I allready collected around between 40 to 50 Locomotives but around 30 of them are steam locos only.
My actually project is to making the fit for DCC use to add decoders or sound decoders into it.

I decided it would be enough for my little own roadname. A small shortline need not to have too many locos.









Ya Ingo


----------



## holava (Aug 8, 2015)

Once you pass a three hundred locomotive mark, years ago, you start feeling like you own almost nothing, realizing there are actually thousands still waiting for you. A few Ks here, a few Ks there, I love train shopping sprees. Yet they are completely rational. By the way, by sheer coincidence, yesterday I bought one more large vitrine. I wonder what Santa Claus will bring me this Christmas. I must confess, guys, they tell me I really behaved buying trains all year round as a ritual despite the adverse circumstances until recently. Like I said, I have resumed my Ebay act without Paypal. It works better and cheaper ! There is nothing like too many trains ...


----------



## Eilif (Nov 6, 2017)

Jscullans said:


> I guess the main problem is I’ve bought them all in just over a year. I got back into the hobby a little over a year ago with a couple locomotives and I’m guessing a dozen or so cars and now my equipment has well over 200 cars and 50 locomotives. We have a train show in Wheaton Illinois monthly and I go eat up the deals there every month


The Great Midwest Train Show will do that to you. In Illinois we're blessed (or cursed...) with a plethora of great shows and GMTS is the top of the heap. 

I'm in roughly the same boat with you in terms of time in the hobby. A bit ahead in age and only a bit behind in acquisitions. I've found a couple things to be beneficial:

1-Skip a few shows. Never a bad thing IMHO to take some time to appreciate what you have. A tough thing to do for us bargain hunters, but a good thing nonetheless.
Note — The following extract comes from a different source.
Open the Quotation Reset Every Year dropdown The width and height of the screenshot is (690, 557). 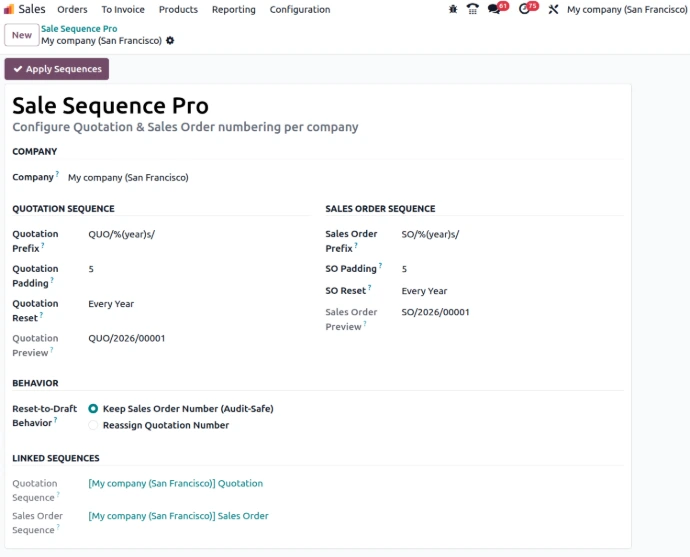click(x=195, y=304)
2- Purge now and then. Examining one's collection to determine goals and then purging can be a great way to clear the decks of stuff you don't really need. After my early buying sprees, I've been slowly narrowing the lines and era's that I collect and shedding extras.
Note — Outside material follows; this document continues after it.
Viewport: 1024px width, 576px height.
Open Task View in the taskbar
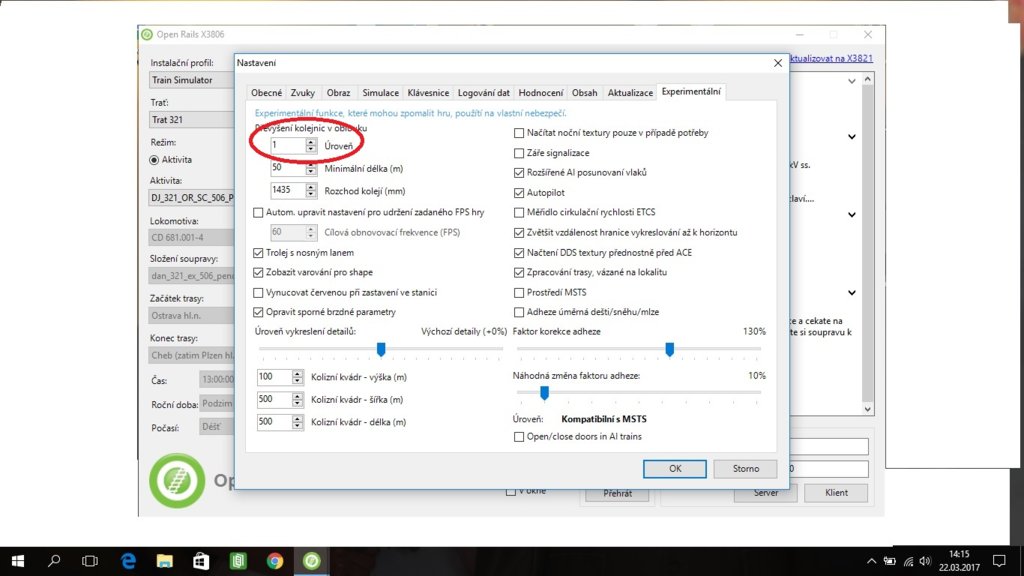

3- A full on fast from acquisition. This may seem extreme, but I occasionally stop buying altogether. A month away from buying can give you the mental space to concentrate on what you have: running, tuning, cleaning, upgrading, weathering, layout work, etc.

You may not have the same issues I do with over-buying or a spouse that is frustrated by your tendencies to do so -and I hope this isn't too preachy- but I think that moderation and times of not-buying are almost always more beneficial to one's personal equilibrium than extended periods of buying.
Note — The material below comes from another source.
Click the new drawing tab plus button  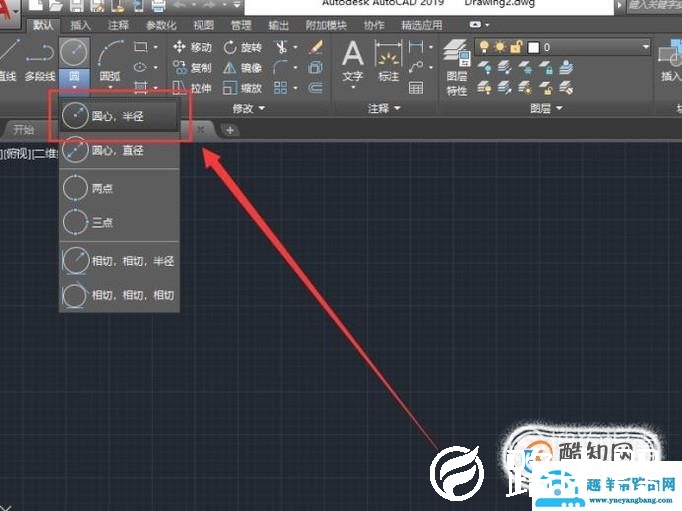[x=229, y=130]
Also, shoot me a PM if you want to meet up sometime. I've been away from shows for a bit, but I plan to hit up GMTC sometime in early 2020. I usually go for early admission.


----------



## Jscullans (Jul 8, 2019)

I live almost 3 hours away from Wheaton so I normally end up there closer to the afternoon. I leave my house somewhere around 7:30 and get there around 10:30


----------



## Panther (Oct 5, 2015)

In my opinion.....
A person can have as examples of model trains as they desire or have room for.
Where I have issues is the person that has 100 of the same locomotive let's say, and the have them stored in boxes and never see the light of day.
I suggest two as a maximum for any one particular model. One that is displayed and the other for use.
The exception in my mind is the person that actively restores said items. As long as the items are either made available for other collectors, or are displayed to the public.
Otherwise, you are not a collector or a hobbyist, but rather a hoarder. That means you are hiding more than your share of any one particular item. I would also categorize one as a speculator for profit. 
Once you have your fair share of any one particular item, and your particular examples are to your liking, STOP buying more of the same item. Let someone else have a chance at a fair price.
I also collect Vintage Radios, and telephones. In that hobby I know of MANY that have shipping containers FULL of items that will be there until they die, then probably END UP IN A LANDFILL.

Dan


----------



## Eilif (Nov 6, 2017)

Jscullans said:


> I live almost 3 hours away from Wheaton so I normally end up there closer to the afternoon. I leave my house somewhere around 7:30 and get there around 10:30


Oh, too bad. I'm usually walking out shortly after the first regular attendees start coming in.


----------



## Jscullans (Jul 8, 2019)

That train show get crazy when all five buildings are full and people are selling outside


----------



## Jscullans (Jul 8, 2019)

Also as far as buying model trains my fiancé doesn’t even bat an eye at it with me. She tells me that she doesn’t want to know what I’ve spent so she can’t be mad. I think I want to start getting a little bit deeper into the brass market for locomotives. You can make them run like a Swiss watch if you know what to do with them and I like the level of detail. Also you get to pick the motor you install because most of them have old open frame motors that don’t run exactly like a can motor and you can upgrade to whatever you really want with them. I have a couple examples of brass 3460 class Hudson’s in Santa Fe. One is the blue goose and one is 3463. I think my next adventure in collecting is going to be get brass versions of the big 3 from Santa Fe 3460 class Hudson 3751 class northern and 5011 class 2-10-4


----------



## tr1 (Mar 9, 2013)

*ho 33"metal wheels,(100) bulk pack?*

Lately,... being mostly an armchair model railroader.
Don't get me wrong, I have layout,
Lets say,In a bulk pack of (100)33"(ho) freight wheels .
How many or what percentage of the wheels are out of gauge,either too wide or too narrow of(spacing). Thank you in advance.
Regards,tr1
And is inter-mountain the way to go?


----------



## tr1 (Mar 9, 2013)

*(100) bulk pack (33")metal wheels*

How many are spaced out of Gage?
Regards,tr1


----------



## Theamazingswal (Dec 14, 2017)

I use this rule. I take the amount of money I have saved and divide it by how many locos I own. If this amount is a minus figure I will not buy another loco.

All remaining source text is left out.